#### Kutipan artikel
=====

Rabu, 28 November 2007

Pasar Buku Langka TMII


JAKARTA – Memburu buku tua ternyata bisa jadi seni tersendiri. Modalnya tak cukup uang, tetapi juga butuh ketekunan dan kesabaran. Rasa puas akan terlontar saat buruan berhasil digapai. Kisah sukses perburuan pun bisa jadi latar belakang cerita yang akan membekas dalam ingatan.
Di Jakarta, tak banyak lokasi yang bisa dijadikan tempat berburu buku tua. Awalnya, saya agak ragu untuk menelusuri tempat populer hunters buku. Pasalnya, tempat ini tak sungguh-sungguh menyediakan buku-buku lawas nan langka. Ambil contoh, kawasan Proyek Senen, Jakarta Pusat.
Ketika berjumpa Polycarpus Swantoro, rasa pede kembali tumbuh. Pria yang mulai koleksi buku antik sejak umur 55 tahun itu menyodorkan sebuah alamat. ”Coba saja kamu datangi Pasar Buku Langka di Taman Mini (Indonesia Indah),” katanya sembari menyertakan nama dan nomor kontak yang bisa dihubungi.
Mencari Pasar Buku Langka di Taman Mini ternyata tak sesulit ketika mencari beberapa buku antik. Tempat favorit para kolektor buku tua ini berada di sebelah kiri anjungan Provinsi Papua. Kalau takut nyasar, lebih baik bertanya. Warga TMII akan cepat memberi petunjuk yang akurat.
Kiprah Pasar Buku Langka rasanya tak bisa dilepaskan dari peran Syamsuddin Efendi S. Bapak lima anak inilah yang merintis cikal bakal salah satu lokasi perburuan buku tua khususnya bertema Indonesia.
”Saya mulai buka toko ini pada 1985,” cerita Syamsuddin Efendi membuka kisah. Waktu itu, ia ditawari pengelola TMII untuk mengelola sebuah lokasi untuk berjualan buku-buku lawas.
Didasari perjanjian tanpa harus membayar sewa, Syamsuddin pun menyanggupi. ”Sampai sekarang saya tak pernah bayar sewa. Dari dulu perjanjiannya memang begitu, kalau sewa saya nggak mau.”
Soal bisnis buku tua, Syamsuddin boleh dikata termasuk pemain yang karatan. Kiprahnya sudah dimulai sejak masa berkuasanya Gubernur Ali Sadikin. Persisnya, tahun 1974. ”Saya pertama kali jualan buku, modalnya cuma seikat buku. Dulu lokasi pertamanya di depan kantor PPD, Jalan Kramat Raya,” kenang bapak yang hobi membaca dan koleksi buku tua ini.
Sebelum menetap di TMII, ia sempat berpindah-pindah tempat. Dari lapangan banteng sampai pasar Inpres Senen. ”Biar dibilang strategis, saya nggak mau lagi jualan di Senen.” Syamsuddin merasa kapok lantaran faktor keamanan pasar Senen yang tak pernah bersahabat kepada para pelanggan.

=====

#### Data yang ditampilkan
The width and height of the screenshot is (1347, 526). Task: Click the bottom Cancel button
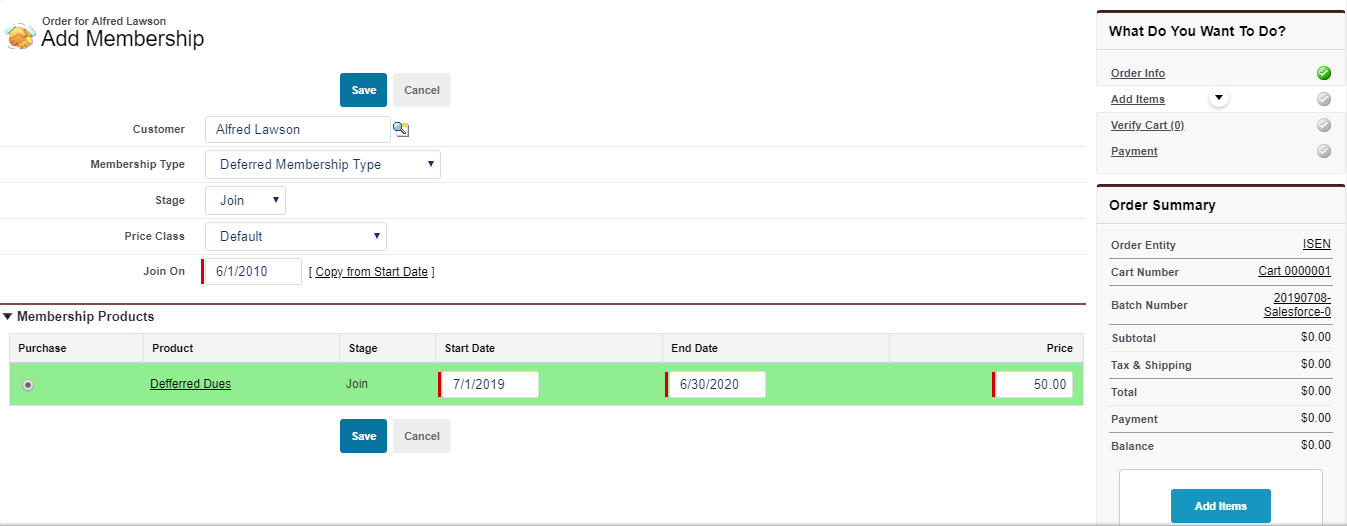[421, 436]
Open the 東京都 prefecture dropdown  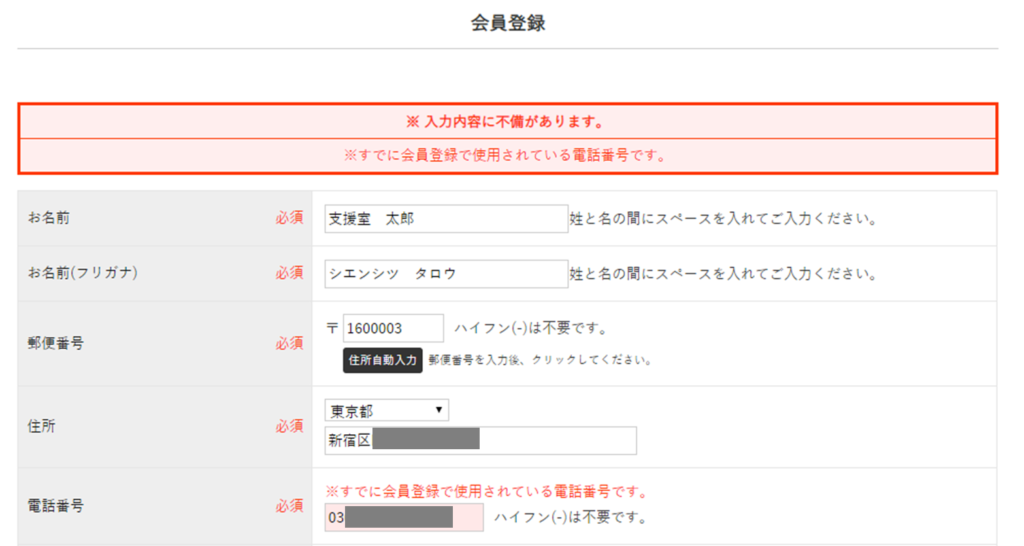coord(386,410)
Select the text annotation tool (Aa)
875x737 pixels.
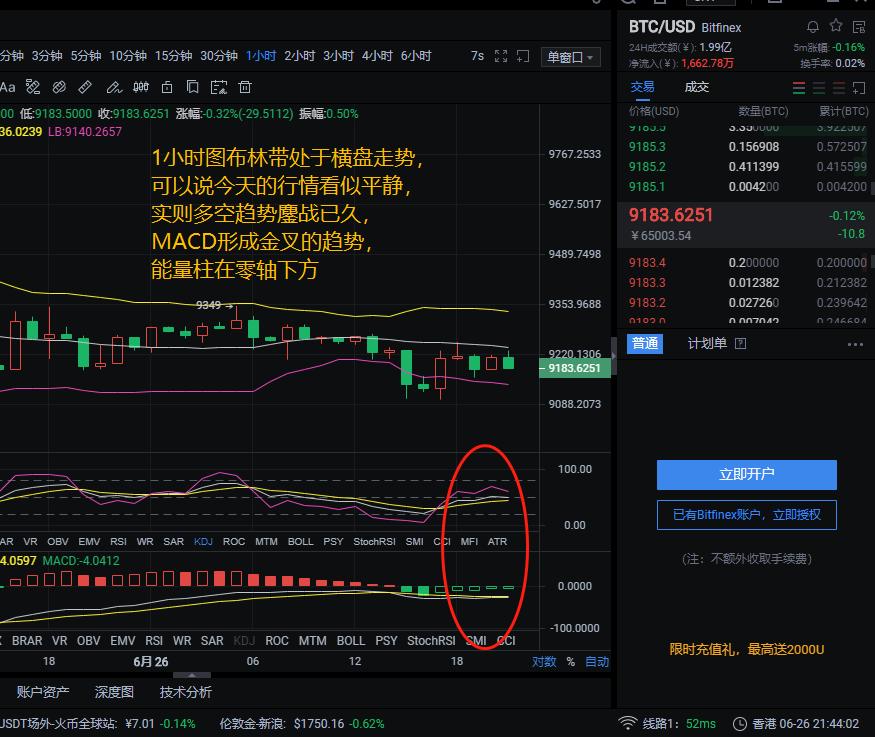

=====

#### Isi tugas
Tulis ulang bagian artikel tentang Pasar Buku Langka TMII, dimulai dari "Pasar Buku Langka TMII" dan berlanjut sampai "yang bisa dihubungi.", dengan menamai ulang "buku tua" menjadi "buku lama". Entri di atas diambil dari sumber yang berbeda.

#### Hasil di bawah
Pasar Buku Langka TMII


JAKARTA – Memburu buku lama ternyata bisa jadi seni tersendiri. Modalnya tak cukup uang, tetapi juga butuh ketekunan dan kesabaran. Rasa puas akan terlontar saat buruan berhasil digapai. Kisah sukses perburuan pun bisa jadi latar belakang cerita yang akan membekas dalam ingatan.
Di Jakarta, tak banyak lokasi yang bisa dijadikan tempat berburu buku lama. Awalnya, saya agak ragu untuk menelusuri tempat populer hunters buku. Pasalnya, tempat ini tak sungguh-sungguh menyediakan buku-buku lawas nan langka. Ambil contoh, kawasan Proyek Senen, Jakarta Pusat.
Ketika berjumpa Polycarpus Swantoro, rasa pede kembali tumbuh. Pria yang mulai koleksi buku antik sejak umur 55 tahun itu menyodorkan sebuah alamat. ”Coba saja kamu datangi Pasar Buku Langka di Taman Mini (Indonesia Indah),” katanya sembari menyertakan nama dan nomor kontak yang bisa dihubungi.